* _Exercise aim_
Verbatim copy, pictures excluded: every line from the one with "The height and" through the final line of the data below, and no other line.

[Recorded data — start]

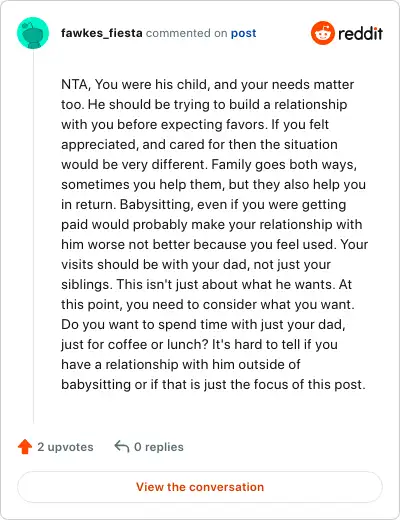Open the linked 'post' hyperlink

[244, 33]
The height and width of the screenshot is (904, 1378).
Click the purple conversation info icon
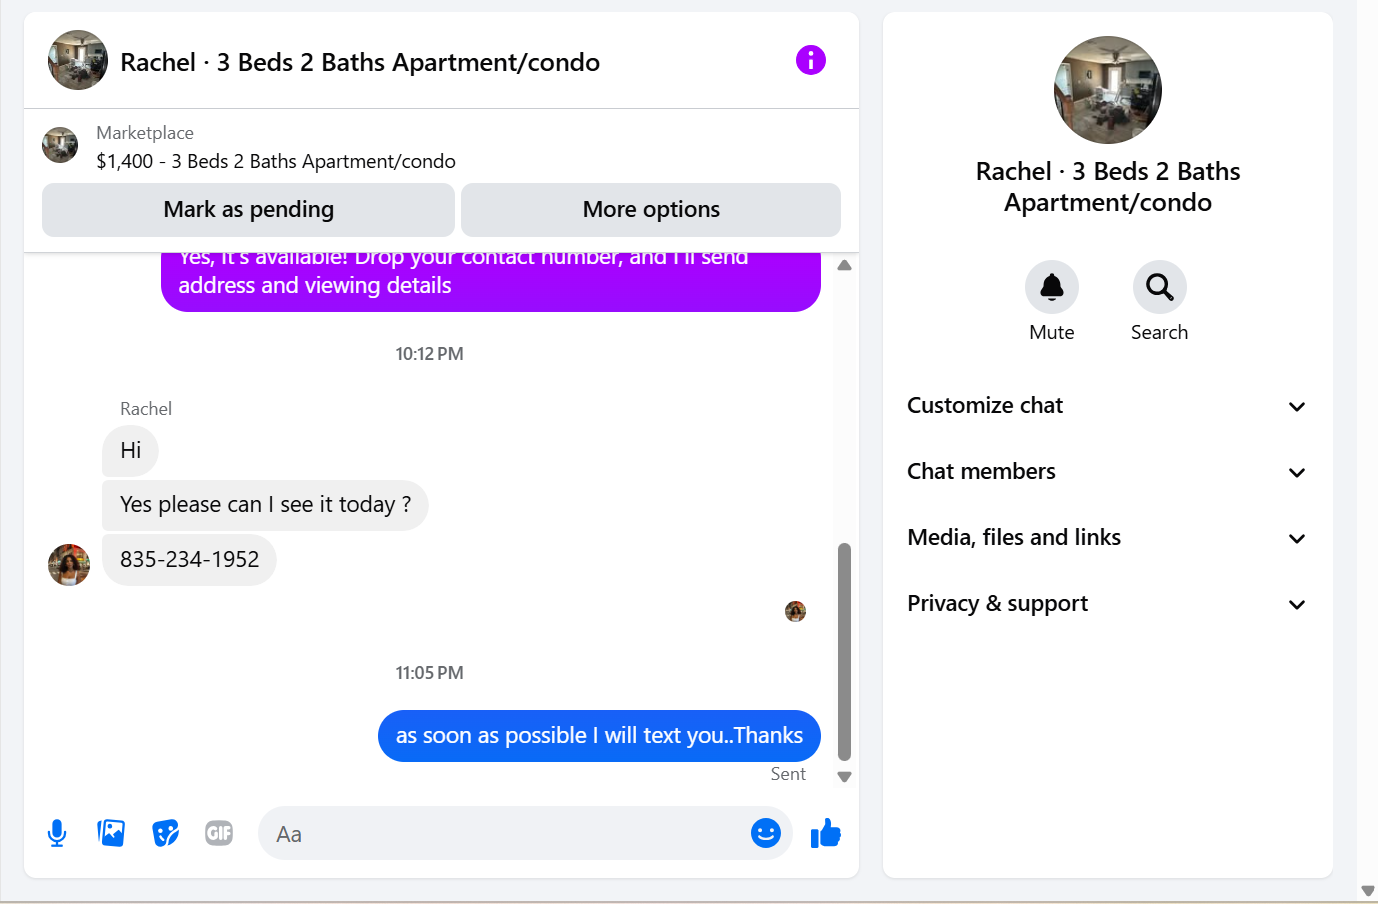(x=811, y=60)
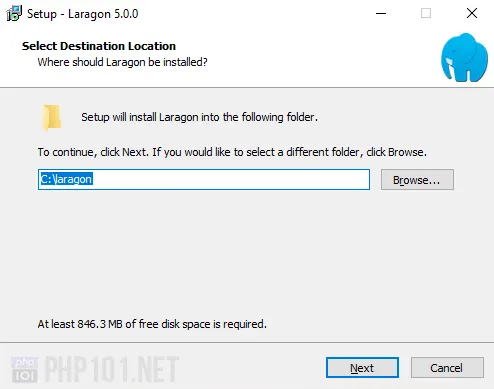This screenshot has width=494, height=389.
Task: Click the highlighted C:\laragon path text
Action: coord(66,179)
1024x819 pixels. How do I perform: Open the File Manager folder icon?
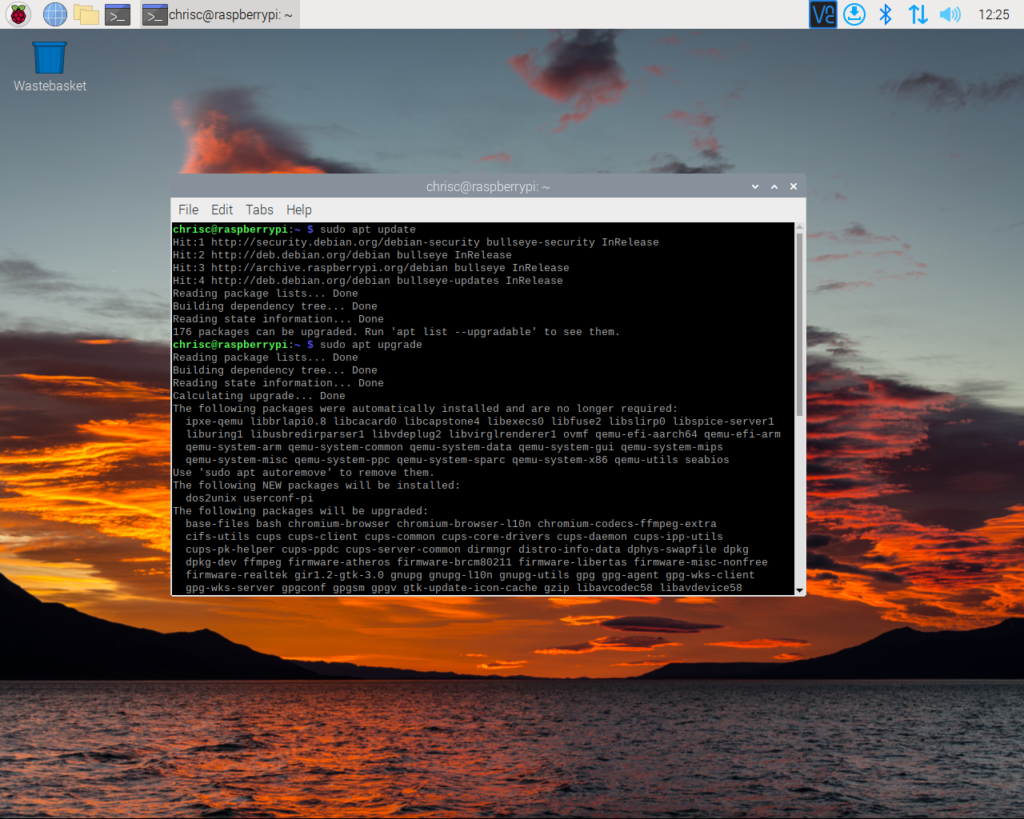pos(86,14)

[Recorded data — finish]

* _Your solution_
The height and width of the screenshot is (904, 1378).
Click the purple conversation info icon
(x=811, y=60)
This screenshot has width=494, height=389.
Task: Click the highlighted C:\laragon path text
Action: coord(66,179)
1024x819 pixels. How do I perform: Open the File Manager folder icon?
pos(86,14)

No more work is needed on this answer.